If you're going to cook, you've really got to start with a cook book.
The dread phrase that dooms any chef at an interview is " I like to do the classics - but with my own twist". Sure as hell this guy is going to be writing his name in raspberry coulis on his signature dish while the sauce is disappearing into a pool of tar. The classics already have their own twist, and unless you're a genius (like Peter Gordon) buy books so that you can learn how to do them rather than invent your own.

The act of dotting casually a few cookbooks somewhere visible in your living room, is the first step on the road to culinary brilliance. But just as the secret of cooking is the avoidance of error, so you should be careful when buying a book.

(1) Resist, whatever the cost, books written by professional chefs, in particular, anyone who‘s had a TV show. Too long as a Head Chef and/or being on the telly corrupts absolutely.

For example, Raymond Blanc once brought out a book with the text printed in such a colour that you needed a special kind of mercury lamp in order to read it. Furthermore, the recipes were graded by a code of little chef’s hats which indicated the level of difficulty. The one hat recipes, it seemed, were laughably easy and required merely two or three days of stock making, egg white aided sauce clarification, advanced butchery and other preparatory work. The three hatters, however, were at such a level of complexity that it’s likely a typewriting monkey would come up with an explanation for Shrodinger’s Cat Paradox before you managed to produce anything edible.

The exceptions are anything written by one of “The Three Degrees” the trio of university educated chefs who changed the face of London restaurants in the 80’s; Simon Hopkinson, Alistair Little and Rowley Leigh. You can buy Alistair Little’s “Keep It Simple” just to read the preface.
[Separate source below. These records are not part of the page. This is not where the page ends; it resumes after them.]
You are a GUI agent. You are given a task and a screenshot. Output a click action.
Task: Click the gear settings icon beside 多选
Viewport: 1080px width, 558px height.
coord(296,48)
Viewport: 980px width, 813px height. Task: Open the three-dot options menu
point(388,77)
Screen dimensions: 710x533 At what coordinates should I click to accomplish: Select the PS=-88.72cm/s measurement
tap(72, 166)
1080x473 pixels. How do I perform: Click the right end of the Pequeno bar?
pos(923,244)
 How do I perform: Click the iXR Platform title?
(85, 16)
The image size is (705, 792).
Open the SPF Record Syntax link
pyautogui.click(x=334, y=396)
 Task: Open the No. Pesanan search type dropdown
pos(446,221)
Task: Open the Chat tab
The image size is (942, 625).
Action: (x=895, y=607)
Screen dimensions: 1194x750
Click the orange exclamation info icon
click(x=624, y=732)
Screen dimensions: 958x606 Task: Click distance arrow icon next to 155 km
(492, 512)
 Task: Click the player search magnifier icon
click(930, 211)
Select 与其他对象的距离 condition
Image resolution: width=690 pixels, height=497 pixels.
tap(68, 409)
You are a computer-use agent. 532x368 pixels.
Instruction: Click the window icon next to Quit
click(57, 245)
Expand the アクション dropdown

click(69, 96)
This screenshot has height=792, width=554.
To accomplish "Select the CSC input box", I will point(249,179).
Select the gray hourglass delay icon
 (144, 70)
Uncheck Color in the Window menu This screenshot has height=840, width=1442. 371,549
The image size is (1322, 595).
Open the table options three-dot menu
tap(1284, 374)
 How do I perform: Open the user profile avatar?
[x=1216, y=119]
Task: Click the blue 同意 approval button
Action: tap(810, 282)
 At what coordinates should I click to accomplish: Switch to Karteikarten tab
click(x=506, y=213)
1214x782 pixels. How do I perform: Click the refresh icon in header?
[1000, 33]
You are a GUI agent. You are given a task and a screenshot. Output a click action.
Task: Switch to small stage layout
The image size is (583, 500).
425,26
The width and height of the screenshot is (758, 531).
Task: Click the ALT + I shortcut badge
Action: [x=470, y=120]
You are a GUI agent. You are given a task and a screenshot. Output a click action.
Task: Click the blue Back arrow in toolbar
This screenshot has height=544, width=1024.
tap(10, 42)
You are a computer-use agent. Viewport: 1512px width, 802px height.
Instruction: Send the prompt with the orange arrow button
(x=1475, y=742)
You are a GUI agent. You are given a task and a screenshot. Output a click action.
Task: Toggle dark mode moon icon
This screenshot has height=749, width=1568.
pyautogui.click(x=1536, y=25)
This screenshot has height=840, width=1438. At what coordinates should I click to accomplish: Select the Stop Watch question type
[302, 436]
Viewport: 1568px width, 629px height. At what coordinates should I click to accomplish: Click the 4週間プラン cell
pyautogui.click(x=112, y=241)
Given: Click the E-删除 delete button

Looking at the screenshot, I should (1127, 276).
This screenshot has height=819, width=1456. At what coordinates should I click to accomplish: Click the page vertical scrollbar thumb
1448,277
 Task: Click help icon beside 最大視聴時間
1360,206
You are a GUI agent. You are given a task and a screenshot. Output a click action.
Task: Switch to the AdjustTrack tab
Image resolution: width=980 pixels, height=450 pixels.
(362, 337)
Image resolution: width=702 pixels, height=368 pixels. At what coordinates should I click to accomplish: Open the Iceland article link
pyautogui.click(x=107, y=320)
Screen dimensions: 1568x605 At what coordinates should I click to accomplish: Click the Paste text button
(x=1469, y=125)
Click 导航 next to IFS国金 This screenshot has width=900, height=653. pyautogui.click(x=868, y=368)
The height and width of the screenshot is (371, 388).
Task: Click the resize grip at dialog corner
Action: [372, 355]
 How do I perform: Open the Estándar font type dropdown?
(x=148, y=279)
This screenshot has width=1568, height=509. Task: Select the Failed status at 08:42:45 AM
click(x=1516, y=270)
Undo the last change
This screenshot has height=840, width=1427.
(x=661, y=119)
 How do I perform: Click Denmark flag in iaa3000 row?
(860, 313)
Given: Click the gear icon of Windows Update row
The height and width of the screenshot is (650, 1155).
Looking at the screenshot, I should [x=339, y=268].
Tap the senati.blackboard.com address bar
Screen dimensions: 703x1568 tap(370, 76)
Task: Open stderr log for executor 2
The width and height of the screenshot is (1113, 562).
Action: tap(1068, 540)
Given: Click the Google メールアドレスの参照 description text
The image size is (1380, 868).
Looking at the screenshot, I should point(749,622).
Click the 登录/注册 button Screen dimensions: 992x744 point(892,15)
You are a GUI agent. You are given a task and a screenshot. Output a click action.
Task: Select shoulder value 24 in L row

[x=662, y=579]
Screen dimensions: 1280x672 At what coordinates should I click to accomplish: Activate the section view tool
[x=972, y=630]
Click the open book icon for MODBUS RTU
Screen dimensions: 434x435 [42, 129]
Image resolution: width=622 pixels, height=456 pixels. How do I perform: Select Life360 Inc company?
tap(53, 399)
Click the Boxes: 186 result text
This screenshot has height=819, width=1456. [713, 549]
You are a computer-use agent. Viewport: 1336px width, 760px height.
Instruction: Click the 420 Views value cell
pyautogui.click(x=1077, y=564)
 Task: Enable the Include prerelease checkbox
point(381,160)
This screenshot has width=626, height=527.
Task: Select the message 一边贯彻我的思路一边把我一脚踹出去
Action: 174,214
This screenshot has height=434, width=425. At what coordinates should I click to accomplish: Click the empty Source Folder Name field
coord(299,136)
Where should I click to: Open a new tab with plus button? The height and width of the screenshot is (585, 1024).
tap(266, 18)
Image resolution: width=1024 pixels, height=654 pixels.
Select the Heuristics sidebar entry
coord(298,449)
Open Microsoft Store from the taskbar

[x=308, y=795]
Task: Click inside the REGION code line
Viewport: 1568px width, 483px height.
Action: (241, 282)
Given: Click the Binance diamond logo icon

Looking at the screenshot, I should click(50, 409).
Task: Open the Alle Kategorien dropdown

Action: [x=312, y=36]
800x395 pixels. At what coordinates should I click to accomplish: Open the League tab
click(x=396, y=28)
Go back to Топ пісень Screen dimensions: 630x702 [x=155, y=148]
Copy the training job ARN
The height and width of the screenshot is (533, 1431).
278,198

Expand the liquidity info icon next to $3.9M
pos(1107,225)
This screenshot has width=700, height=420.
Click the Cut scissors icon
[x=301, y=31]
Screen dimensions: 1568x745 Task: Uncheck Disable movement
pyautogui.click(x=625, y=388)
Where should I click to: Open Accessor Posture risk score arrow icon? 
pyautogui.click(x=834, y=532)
(2) Don’t buy books without colour pictures. When you go on holiday it’s nice to have seen a photo of your destination. You can also tell when you‘ve arrived.

(3) Avoid books written by French people. Instead buy books about French cooking written by foreigners. In particular, any book by Patricia Wells - though you won’t find any pictures, so be careful you don’t end up in Switzerland.

(4) Don’t buy books with an open ended category. So that rules out anything along the lines of
“ My favourite Whatever” or “At Home With Whoever” or “ The Romance Of The Something-or Other”.
What you want is writing of real authority and understanding of a particular type of cooking. And then you want a long list of recipes of that particular type.
So zoom down to a particular region and get something like “Cucina Siciliana” by Clarisa Hyman. Or hard boil your focus into a very narrow category like Pork or Biscuits or Soups Etc (Time Life series edited by Richard Olney), Fish (Jane Grigson, Rick Stein).
Or go to the intersection of two or more cookery sets - like Bourgeois Indian (Madhur Jaffrey, J. Inder Singh Kalra) or Asian Street Food (Tom Kime).

(5) Anything bought on holiday is always great

(6) Everyone says Elizabeth David - they're right, what a woman. Best read when nowhere near a kitchen, glass in hand.

(7) A photo of a fat author is usually a good sign.